Building a voice assistant that lets workshop staff manage appointments, customers, and vehicle history through natural conversation. From a self-hosted pipeline with 3-second delays to production-grade real-time voice with LiveKit.
Client: INofficina.it
Auto repair workshops handle a constant stream of service requests: tyre changes, engine maintenance, bodywork, vehicle inspections. Staff juggle booking calendars, customer databases, and vehicle records, switching between screens while a customer is on the phone or standing at the counter.
My goal was to let workshop staff say something like "Book a service for the grey SUV, plate AB 123 CD, first available slot next Wednesday, and send a WhatsApp confirmation with a reminder the day before" and have it all happen in one go. No typing, no screen switching, no manual data entry across three different systems.
But there are also more complex scenarios. For example: "Email all customers who had a tyre change more than 6 months ago and remind them it's time to come back." This kind of request touches multiple services, requires heavy queries across the CRM, and needs tool implementations that are both performant and safe.
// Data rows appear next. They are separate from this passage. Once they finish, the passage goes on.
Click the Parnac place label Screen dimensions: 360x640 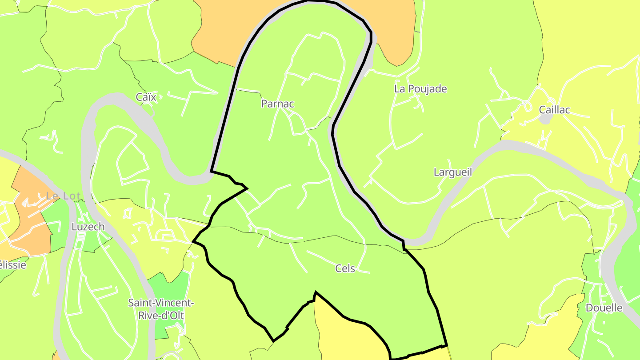coord(277,104)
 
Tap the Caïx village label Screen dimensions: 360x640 coord(146,97)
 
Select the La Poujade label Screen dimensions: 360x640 coord(420,89)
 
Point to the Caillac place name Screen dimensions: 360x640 coord(554,110)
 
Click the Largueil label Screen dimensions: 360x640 coord(452,172)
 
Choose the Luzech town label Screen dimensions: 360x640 coord(88,227)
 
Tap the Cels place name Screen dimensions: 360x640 coord(345,268)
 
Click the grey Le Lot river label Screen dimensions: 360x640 coord(63,196)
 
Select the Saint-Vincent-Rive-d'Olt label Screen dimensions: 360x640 coord(160,309)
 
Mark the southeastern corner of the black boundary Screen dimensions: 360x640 coord(446,345)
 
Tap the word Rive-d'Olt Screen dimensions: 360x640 coord(160,316)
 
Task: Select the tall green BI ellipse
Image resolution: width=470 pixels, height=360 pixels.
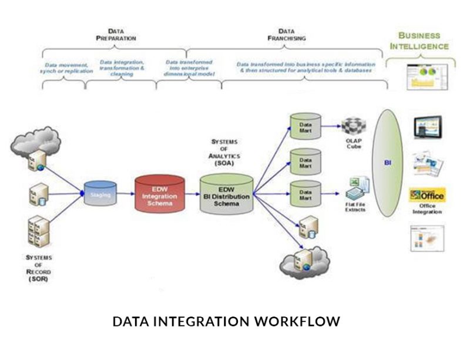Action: [388, 162]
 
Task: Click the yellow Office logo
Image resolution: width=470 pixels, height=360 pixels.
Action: [427, 194]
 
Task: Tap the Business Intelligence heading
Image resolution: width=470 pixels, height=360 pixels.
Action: [423, 41]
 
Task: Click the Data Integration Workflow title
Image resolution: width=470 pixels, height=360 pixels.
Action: [226, 322]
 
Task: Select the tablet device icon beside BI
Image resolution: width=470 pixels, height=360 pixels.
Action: [428, 127]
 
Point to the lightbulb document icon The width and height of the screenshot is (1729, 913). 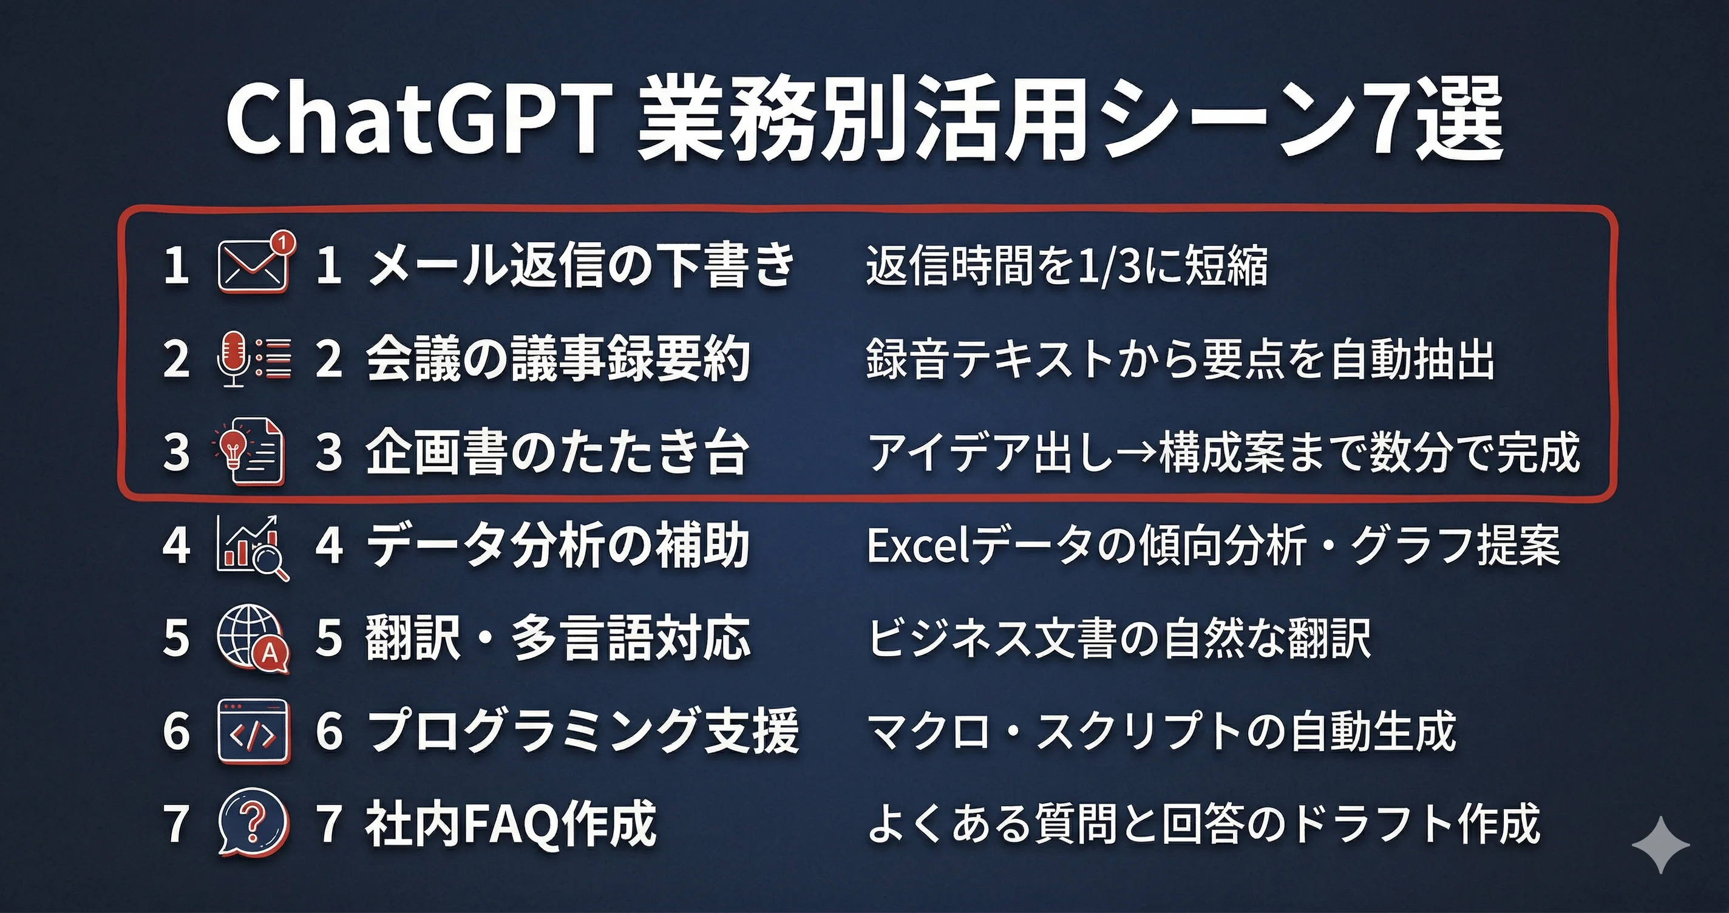click(249, 450)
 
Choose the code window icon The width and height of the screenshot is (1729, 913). click(254, 731)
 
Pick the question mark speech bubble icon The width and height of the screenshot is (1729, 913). click(254, 823)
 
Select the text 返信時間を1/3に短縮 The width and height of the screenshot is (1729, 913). click(1067, 265)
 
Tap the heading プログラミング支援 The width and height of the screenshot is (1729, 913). click(583, 731)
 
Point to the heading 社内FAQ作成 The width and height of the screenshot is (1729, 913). click(511, 824)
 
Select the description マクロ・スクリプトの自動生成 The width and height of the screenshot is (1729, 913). click(1162, 731)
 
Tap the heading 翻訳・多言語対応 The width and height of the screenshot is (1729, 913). click(558, 639)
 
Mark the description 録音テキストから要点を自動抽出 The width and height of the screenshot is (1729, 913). click(1180, 359)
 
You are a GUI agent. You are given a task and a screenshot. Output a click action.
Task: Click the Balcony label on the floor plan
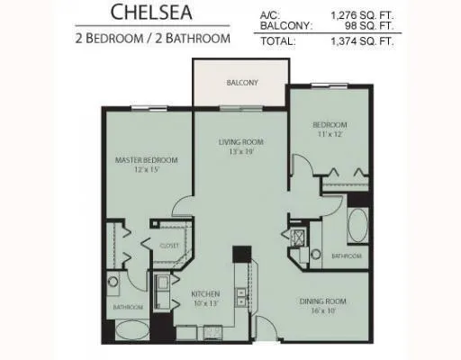click(240, 83)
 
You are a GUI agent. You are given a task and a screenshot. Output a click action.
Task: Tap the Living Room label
click(240, 141)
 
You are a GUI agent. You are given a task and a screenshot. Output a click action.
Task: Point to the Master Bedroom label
click(146, 160)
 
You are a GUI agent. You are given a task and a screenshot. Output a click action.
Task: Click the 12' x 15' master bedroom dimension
click(146, 170)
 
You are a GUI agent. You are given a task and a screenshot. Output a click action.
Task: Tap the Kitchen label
click(206, 292)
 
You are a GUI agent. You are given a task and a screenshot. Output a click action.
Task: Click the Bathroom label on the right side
click(346, 256)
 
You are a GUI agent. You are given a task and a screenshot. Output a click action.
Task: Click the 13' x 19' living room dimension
click(240, 151)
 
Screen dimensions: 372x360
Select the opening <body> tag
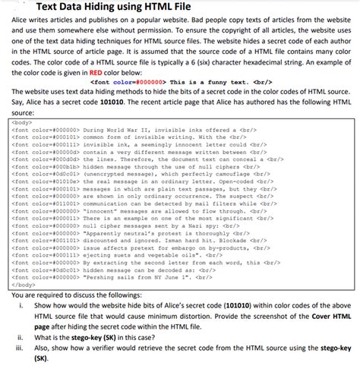coord(22,121)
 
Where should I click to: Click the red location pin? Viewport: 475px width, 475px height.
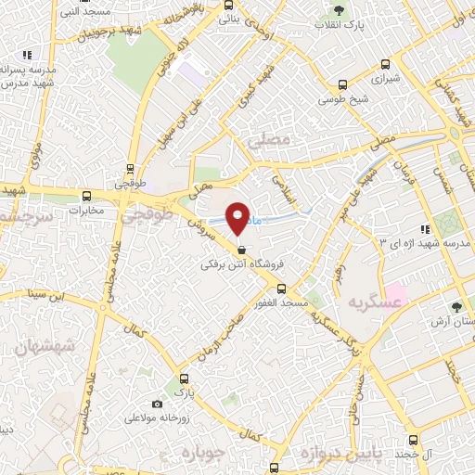tap(238, 217)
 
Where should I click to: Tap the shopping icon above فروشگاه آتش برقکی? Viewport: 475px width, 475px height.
tap(241, 249)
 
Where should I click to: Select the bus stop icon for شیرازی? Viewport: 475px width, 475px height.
tap(387, 65)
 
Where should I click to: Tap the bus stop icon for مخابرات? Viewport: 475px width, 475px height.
tap(87, 196)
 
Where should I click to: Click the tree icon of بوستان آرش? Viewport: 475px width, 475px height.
tap(456, 306)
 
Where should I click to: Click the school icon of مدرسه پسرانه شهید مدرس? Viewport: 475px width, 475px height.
tap(27, 56)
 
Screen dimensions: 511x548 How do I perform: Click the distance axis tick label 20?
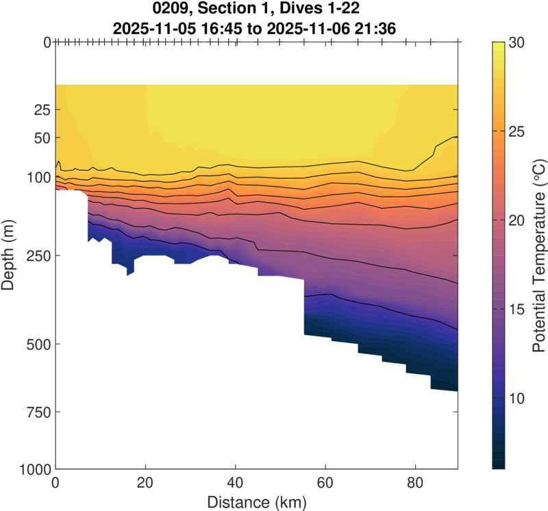point(145,483)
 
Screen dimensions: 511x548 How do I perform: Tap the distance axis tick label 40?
point(235,483)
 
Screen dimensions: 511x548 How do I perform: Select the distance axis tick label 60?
point(325,483)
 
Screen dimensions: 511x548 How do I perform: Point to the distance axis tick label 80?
point(414,483)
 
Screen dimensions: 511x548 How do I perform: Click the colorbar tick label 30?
point(517,42)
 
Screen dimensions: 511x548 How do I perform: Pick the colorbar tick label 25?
point(517,132)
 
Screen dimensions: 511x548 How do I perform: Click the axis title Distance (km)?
point(257,501)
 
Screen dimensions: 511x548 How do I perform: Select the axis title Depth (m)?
point(10,255)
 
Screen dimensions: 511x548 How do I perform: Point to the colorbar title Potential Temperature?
point(539,255)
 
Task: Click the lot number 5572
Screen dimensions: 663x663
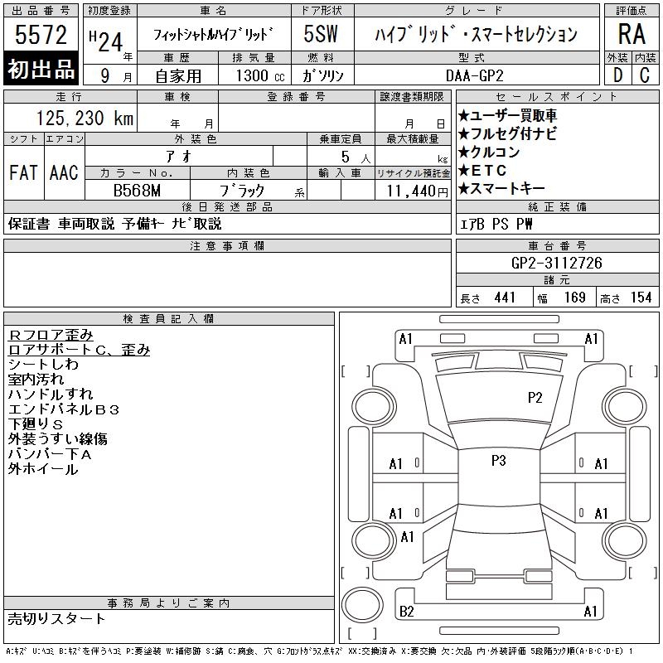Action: point(41,35)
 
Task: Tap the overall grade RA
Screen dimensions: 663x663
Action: point(632,34)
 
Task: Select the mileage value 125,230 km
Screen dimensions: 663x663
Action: point(85,118)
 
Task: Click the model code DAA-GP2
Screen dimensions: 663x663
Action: point(474,75)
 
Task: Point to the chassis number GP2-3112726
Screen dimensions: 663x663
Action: point(556,263)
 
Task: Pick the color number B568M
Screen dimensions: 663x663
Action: point(137,191)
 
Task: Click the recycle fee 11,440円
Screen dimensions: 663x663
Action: point(418,191)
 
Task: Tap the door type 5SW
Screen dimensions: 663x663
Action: point(321,34)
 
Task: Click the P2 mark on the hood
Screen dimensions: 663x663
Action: point(535,398)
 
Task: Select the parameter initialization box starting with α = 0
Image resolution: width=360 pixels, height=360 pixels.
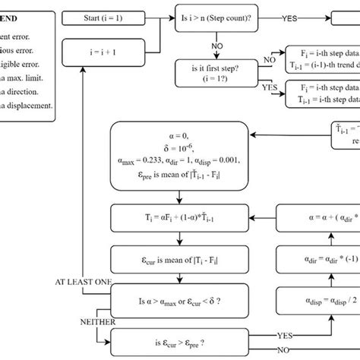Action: (176, 154)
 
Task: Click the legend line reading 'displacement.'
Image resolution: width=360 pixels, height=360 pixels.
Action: (26, 106)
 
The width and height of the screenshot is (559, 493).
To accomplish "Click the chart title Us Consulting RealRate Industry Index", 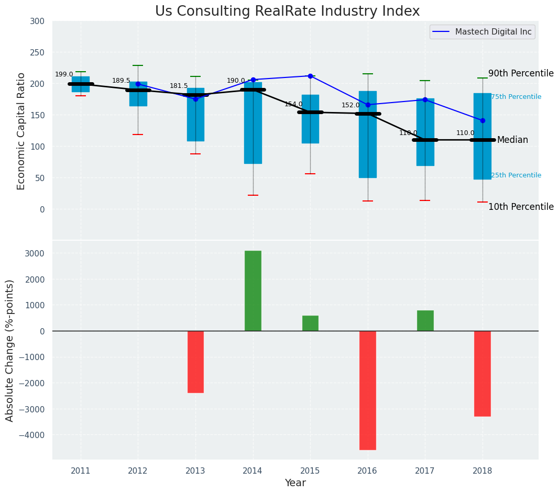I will pyautogui.click(x=287, y=12).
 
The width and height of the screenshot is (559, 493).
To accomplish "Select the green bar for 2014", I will pyautogui.click(x=253, y=291).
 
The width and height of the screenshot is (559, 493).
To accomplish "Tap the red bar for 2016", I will pyautogui.click(x=367, y=390).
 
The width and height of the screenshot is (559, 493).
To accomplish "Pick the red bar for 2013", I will pyautogui.click(x=195, y=362).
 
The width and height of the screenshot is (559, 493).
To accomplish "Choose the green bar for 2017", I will pyautogui.click(x=425, y=320).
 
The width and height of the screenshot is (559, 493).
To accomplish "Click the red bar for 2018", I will pyautogui.click(x=483, y=373).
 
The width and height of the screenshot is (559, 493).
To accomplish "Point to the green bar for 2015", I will pyautogui.click(x=310, y=323).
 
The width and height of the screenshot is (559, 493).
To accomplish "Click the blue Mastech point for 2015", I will pyautogui.click(x=310, y=76).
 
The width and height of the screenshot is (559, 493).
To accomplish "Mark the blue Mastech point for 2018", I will pyautogui.click(x=483, y=120).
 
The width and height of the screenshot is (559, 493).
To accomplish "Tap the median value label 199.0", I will pyautogui.click(x=64, y=74).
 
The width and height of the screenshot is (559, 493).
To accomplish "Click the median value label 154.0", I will pyautogui.click(x=293, y=104).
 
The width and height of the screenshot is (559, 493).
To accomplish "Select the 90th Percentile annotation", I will pyautogui.click(x=521, y=73).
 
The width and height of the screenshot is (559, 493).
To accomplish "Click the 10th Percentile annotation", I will pyautogui.click(x=521, y=207).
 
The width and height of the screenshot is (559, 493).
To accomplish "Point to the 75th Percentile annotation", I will pyautogui.click(x=516, y=97).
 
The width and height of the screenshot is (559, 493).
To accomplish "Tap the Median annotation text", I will pyautogui.click(x=512, y=140).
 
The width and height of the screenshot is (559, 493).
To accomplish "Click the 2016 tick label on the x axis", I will pyautogui.click(x=367, y=470).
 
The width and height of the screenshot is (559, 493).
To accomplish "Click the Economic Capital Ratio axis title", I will pyautogui.click(x=21, y=131).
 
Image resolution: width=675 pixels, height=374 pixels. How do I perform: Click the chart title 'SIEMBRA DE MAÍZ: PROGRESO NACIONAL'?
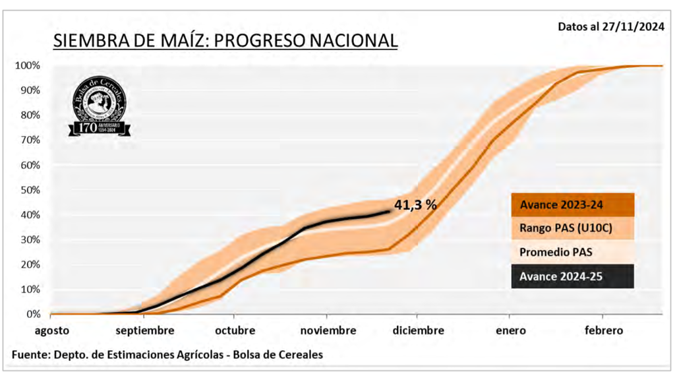pyautogui.click(x=225, y=40)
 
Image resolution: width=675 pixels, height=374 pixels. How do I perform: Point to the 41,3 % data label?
pyautogui.click(x=415, y=204)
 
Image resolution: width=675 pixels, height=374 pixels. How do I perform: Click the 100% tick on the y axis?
pyautogui.click(x=28, y=66)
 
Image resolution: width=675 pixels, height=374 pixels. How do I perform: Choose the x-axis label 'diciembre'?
pyautogui.click(x=419, y=330)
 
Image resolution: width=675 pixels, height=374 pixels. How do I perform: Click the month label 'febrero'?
pyautogui.click(x=603, y=330)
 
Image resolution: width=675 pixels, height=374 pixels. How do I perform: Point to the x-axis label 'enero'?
pyautogui.click(x=512, y=330)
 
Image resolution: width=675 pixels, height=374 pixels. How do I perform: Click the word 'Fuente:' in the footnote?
pyautogui.click(x=31, y=354)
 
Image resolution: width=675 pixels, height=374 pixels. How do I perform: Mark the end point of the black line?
pyautogui.click(x=390, y=211)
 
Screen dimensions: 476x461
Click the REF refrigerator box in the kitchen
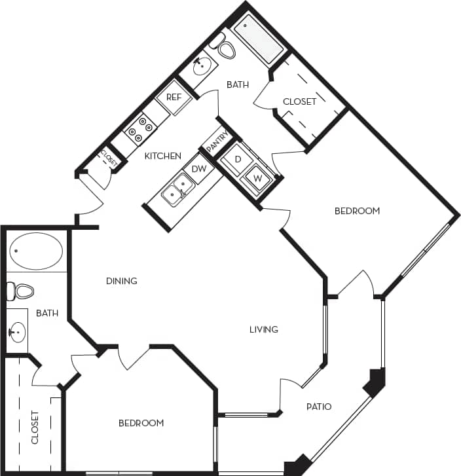click(x=174, y=97)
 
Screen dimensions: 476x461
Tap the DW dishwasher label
click(x=199, y=169)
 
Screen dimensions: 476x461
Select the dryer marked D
click(x=238, y=159)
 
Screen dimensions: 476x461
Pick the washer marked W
click(x=257, y=177)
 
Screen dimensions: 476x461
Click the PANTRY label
click(x=216, y=142)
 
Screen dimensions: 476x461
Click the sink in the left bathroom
click(x=17, y=332)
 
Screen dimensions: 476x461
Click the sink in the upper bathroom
click(x=203, y=65)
Building a voice assistant for these scenarios is both a technical and a design problem. Two challenges shaped the entire project: latency (a 3-second delay turns an assistant into an obstacle) and observability (I needed full visibility into every stage of the pipeline: what was transcribed, how the LLM interpreted it, and how the response was converted back to speech).
The first choice was the voice architecture. Conversational (end-to-end) models like OpenAI Realtime API and Gemini Live handle everything in one shot. Lower latency, but the model is a black box: you can't see what was transcribed, how the LLM reasoned, or how the TTS rendered the response. You can't swap components independently, and debugging is guesswork. The alternative is a cascade pipeline (Speech-to-Text → LLM → Text-to-Speech) where each stage is observable and independently tunable. I chose the cascade approach because I needed that observability: when a license plate is misheard, I need to know whether it was a transcription error or an LLM interpretation issue. When a response sounds wrong, I need to isolate whether the problem is in the text generation or in the speech synthesis.
The initial cascade implementation ran on my own servers: OpenAI Whisper for transcription, GPT-4o with function calling for intent processing, and OpenAI TTS for speech synthesis. This architecture worked for prototyping and proved the cascade model was correct, but each step added latency. Audio upload, transcription, LLM reasoning, TTS generation, audio download. By the time the assistant replied, 3 to 5 seconds had passed. The pipeline was right; the execution needed to be faster.
I found LiveKit, an open-source platform for real-time audio and video communication. LiveKit lets you run the same cascade pipeline but on infrastructure designed for real-time performance: WebRTC for low-latency audio streaming, a Python framework (LiveKit Agents) for building voice AI pipelines server-side, built-in Voice Activity Detection, and streaming TTS that starts playing before the full sentence is generated. Audio streams via WebRTC with no file uploads and no polling. The LLM starts generating while the user is still finishing their sentence, and TTS plays while the LLM is still generating text. I kept full observability into every stage while getting sub-second response times.
INofficina.it runs on WordPress with the Bookly appointment plugin (PHP), but LiveKit Agents is Python-native. I needed to bridge the two. The LiveKit Agent (Python) handles the voice pipeline. The WordPress REST API (PHP) exposes appointment tools: create, search, modify bookings, look up customers and vehicles, check availability. The AI Commander plugin connects them, registering tools in WordPress and exposing them as REST endpoints that the Python agent calls via function calling. When the LLM needs to book an appointment, it calls a function; the Python agent forwards it to the WordPress REST API; the result flows back and gets spoken to the user, all in under a second.